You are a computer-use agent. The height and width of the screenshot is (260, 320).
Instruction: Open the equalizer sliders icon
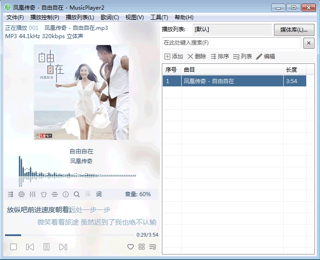[33, 194]
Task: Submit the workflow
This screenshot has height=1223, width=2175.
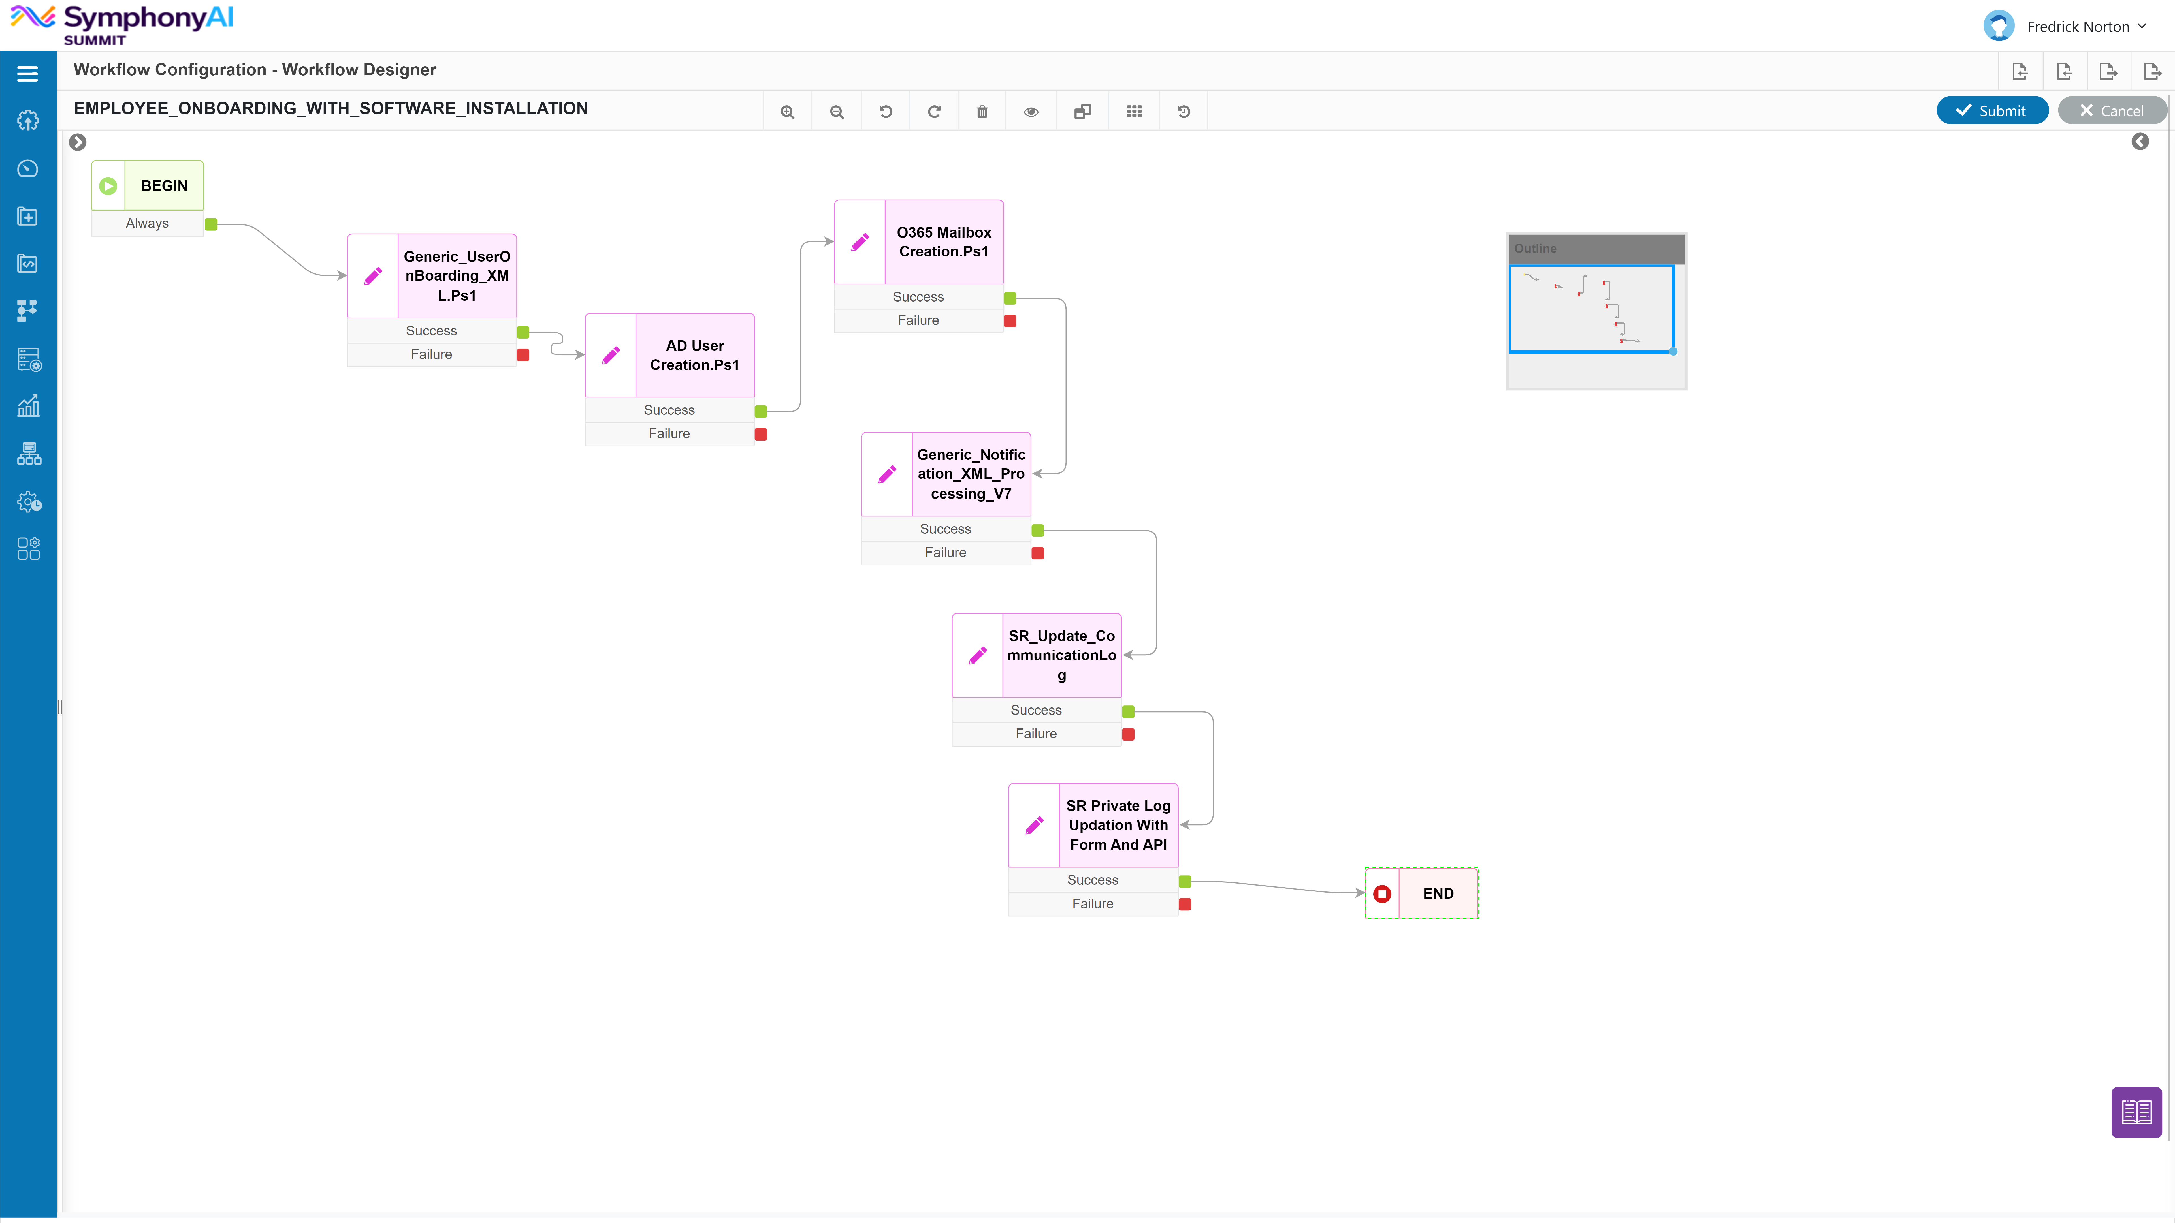Action: pyautogui.click(x=1992, y=111)
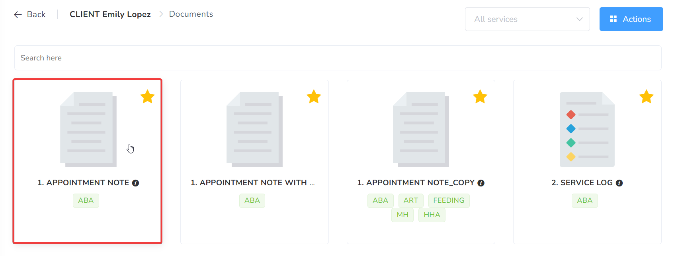674x256 pixels.
Task: Click the HHA tag on Appointment Note_Copy
Action: 432,215
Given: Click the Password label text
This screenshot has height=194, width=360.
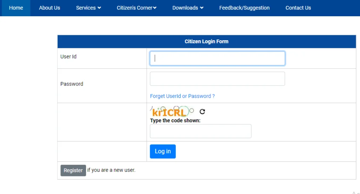Looking at the screenshot, I should pyautogui.click(x=72, y=84).

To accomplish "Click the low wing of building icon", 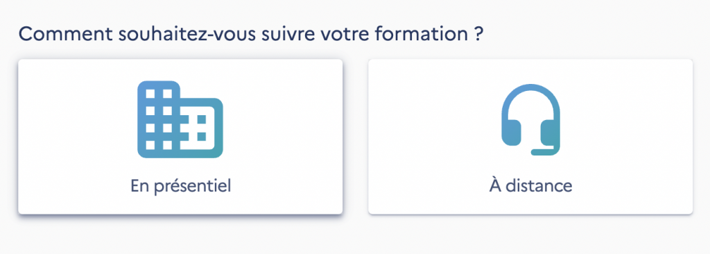I will 202,128.
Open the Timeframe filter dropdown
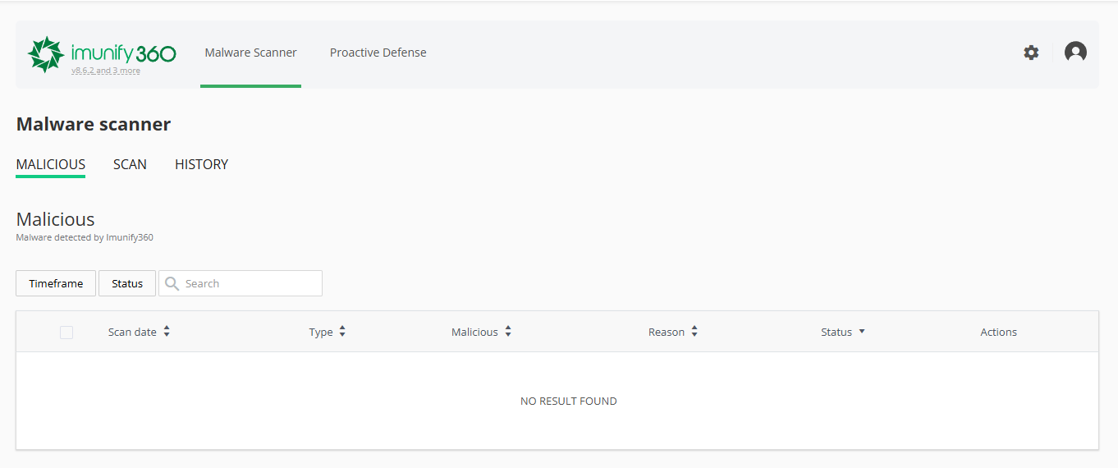Screen dimensions: 1118x468 tap(56, 283)
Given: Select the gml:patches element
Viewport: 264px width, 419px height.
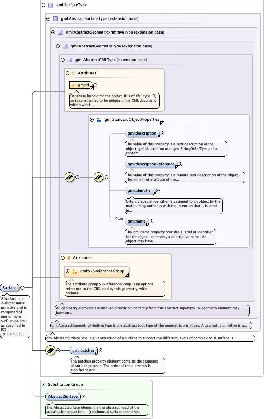Looking at the screenshot, I should click(x=83, y=350).
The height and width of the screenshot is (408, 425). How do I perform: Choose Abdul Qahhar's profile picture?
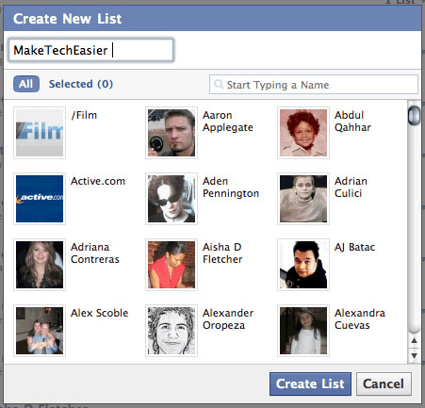[303, 133]
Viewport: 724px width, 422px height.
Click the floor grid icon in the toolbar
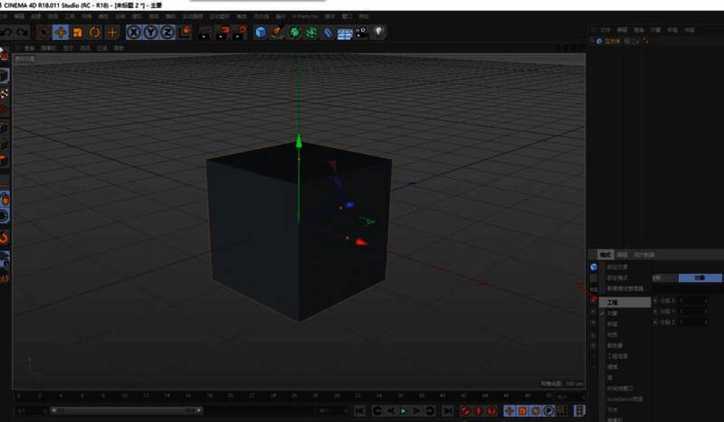pyautogui.click(x=345, y=33)
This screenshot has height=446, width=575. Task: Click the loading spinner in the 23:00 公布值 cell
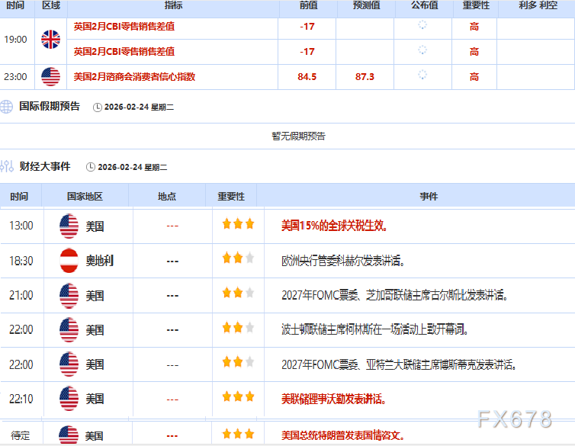[x=422, y=75]
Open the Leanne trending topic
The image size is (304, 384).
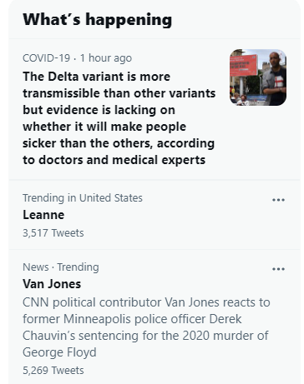pos(43,215)
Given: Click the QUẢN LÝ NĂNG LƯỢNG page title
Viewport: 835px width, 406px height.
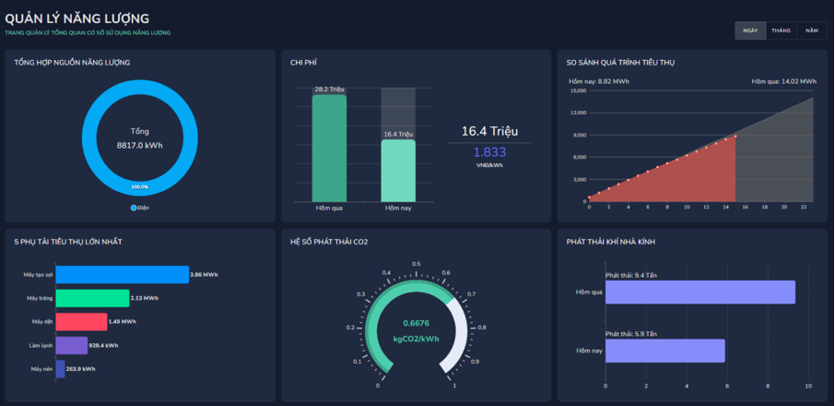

===

» ABOUT THIS EXERCISE
Scan the material above for the string "Given", returning each line that contains it.

» RESPONSE
Given: Click the Password label text
Given: Select the gml:patches element
Given: Click the QUẢN LÝ NĂNG LƯỢNG page title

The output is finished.